▶ **What to work on**
Copy out each line featuring the string "agent" from the entries beneath.

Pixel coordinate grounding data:
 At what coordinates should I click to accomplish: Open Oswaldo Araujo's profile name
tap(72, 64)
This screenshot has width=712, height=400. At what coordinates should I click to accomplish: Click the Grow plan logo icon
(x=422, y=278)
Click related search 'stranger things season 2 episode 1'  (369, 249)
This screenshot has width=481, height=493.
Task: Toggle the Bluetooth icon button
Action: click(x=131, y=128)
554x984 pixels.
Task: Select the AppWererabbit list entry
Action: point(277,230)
--
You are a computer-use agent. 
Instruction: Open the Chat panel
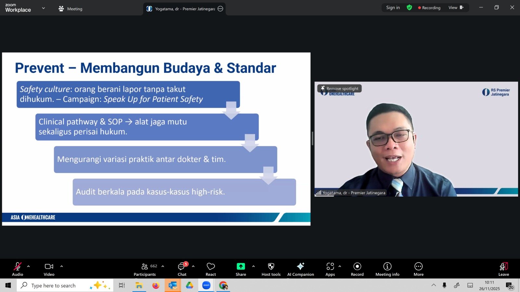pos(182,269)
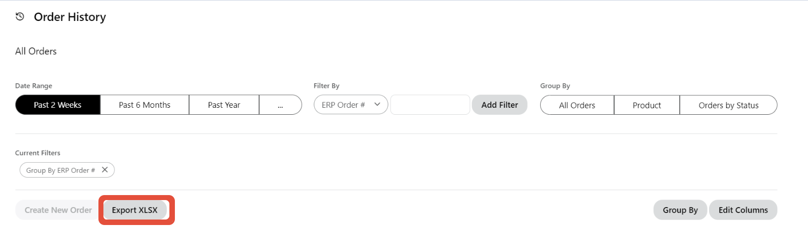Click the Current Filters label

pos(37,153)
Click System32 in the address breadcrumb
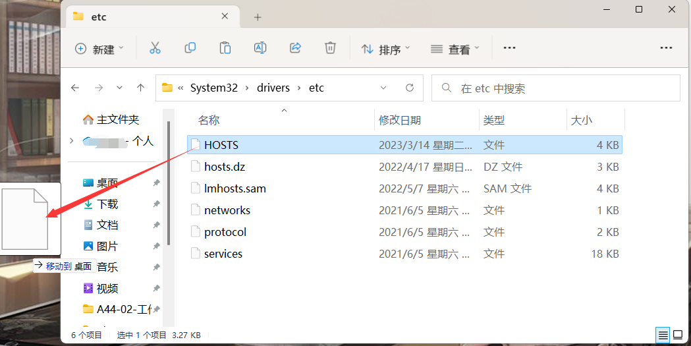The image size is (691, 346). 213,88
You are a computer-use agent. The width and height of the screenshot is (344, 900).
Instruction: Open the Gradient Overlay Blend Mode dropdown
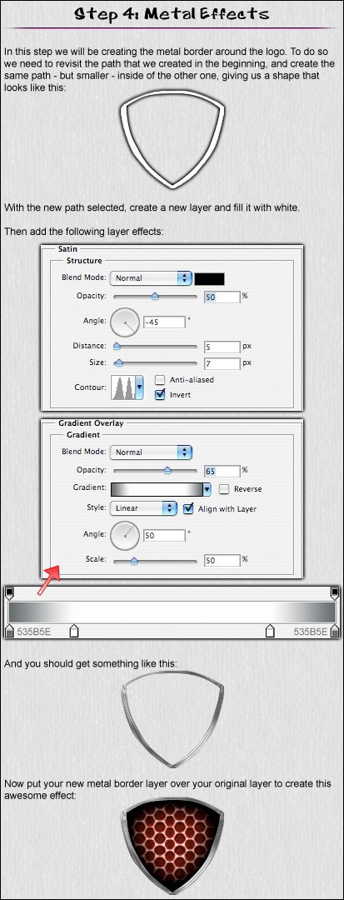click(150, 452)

▶ **Expected answer**
You are a computer-use agent. 
You are a computer-use agent. The width and height of the screenshot is (344, 900).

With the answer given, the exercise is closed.